= GIVEN REQUEST =
From the listing below, keep only the lines that contain the string "Cloudflare", copying each one in full.

= RECORDS FOR THE TASK =
********************
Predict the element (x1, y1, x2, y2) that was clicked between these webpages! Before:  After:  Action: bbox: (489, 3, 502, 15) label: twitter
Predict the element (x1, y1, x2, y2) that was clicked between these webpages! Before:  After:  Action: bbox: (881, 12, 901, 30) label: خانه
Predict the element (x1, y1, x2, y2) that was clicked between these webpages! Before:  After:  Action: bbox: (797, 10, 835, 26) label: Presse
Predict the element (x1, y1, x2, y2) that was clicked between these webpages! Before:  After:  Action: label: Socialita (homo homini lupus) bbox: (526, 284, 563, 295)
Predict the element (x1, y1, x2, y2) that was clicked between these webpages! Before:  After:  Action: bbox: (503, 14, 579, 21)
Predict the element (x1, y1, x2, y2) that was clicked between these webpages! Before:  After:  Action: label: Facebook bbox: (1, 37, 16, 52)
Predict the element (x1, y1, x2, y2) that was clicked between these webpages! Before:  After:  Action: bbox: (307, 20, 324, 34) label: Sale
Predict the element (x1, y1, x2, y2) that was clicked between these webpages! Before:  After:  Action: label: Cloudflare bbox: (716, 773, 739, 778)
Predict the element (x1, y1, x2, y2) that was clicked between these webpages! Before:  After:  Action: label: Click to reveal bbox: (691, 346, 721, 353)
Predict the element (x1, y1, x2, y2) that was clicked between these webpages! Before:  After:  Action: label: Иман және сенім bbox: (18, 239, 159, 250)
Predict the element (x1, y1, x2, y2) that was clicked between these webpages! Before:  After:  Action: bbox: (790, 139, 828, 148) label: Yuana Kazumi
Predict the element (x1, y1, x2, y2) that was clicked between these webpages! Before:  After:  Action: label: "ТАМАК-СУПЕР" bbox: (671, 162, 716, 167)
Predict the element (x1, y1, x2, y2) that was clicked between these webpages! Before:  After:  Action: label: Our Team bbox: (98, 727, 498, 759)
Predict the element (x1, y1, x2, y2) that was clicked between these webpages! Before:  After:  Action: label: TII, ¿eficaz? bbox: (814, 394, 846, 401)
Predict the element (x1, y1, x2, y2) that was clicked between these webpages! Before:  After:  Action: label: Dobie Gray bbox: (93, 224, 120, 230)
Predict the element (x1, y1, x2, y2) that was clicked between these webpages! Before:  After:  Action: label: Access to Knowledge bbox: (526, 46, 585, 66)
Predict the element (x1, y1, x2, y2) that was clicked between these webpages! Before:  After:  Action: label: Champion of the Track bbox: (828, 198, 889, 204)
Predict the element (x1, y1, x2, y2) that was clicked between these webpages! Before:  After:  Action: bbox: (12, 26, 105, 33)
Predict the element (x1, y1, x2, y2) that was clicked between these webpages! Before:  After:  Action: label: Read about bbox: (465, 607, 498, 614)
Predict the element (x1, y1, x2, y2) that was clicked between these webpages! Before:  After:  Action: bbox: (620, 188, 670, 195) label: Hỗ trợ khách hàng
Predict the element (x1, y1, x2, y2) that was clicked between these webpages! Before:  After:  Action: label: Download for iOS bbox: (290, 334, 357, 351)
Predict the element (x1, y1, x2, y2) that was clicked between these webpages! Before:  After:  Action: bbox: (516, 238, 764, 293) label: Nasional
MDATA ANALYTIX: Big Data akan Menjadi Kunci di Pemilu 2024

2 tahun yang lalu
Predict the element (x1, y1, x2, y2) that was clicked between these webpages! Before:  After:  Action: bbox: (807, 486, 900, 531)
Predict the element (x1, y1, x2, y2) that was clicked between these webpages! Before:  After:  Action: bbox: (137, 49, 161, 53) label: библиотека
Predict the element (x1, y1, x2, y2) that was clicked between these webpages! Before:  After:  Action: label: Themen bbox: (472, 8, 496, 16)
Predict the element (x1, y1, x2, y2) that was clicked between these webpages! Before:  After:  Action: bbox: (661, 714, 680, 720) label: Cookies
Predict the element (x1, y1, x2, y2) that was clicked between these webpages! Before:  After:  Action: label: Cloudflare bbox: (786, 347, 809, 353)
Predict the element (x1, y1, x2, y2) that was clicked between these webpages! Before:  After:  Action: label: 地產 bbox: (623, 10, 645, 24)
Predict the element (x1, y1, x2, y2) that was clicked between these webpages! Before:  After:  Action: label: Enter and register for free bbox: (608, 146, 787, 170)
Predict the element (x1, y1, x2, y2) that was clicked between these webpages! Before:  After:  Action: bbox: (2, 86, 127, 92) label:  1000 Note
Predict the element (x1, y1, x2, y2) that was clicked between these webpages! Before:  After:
********************
= FINAL RESULT =
Predict the element (x1, y1, x2, y2) that was clicked between these webpages! Before:  After:  Action: label: Cloudflare bbox: (716, 773, 739, 778)
Predict the element (x1, y1, x2, y2) that was clicked between these webpages! Before:  After:  Action: label: Cloudflare bbox: (786, 347, 809, 353)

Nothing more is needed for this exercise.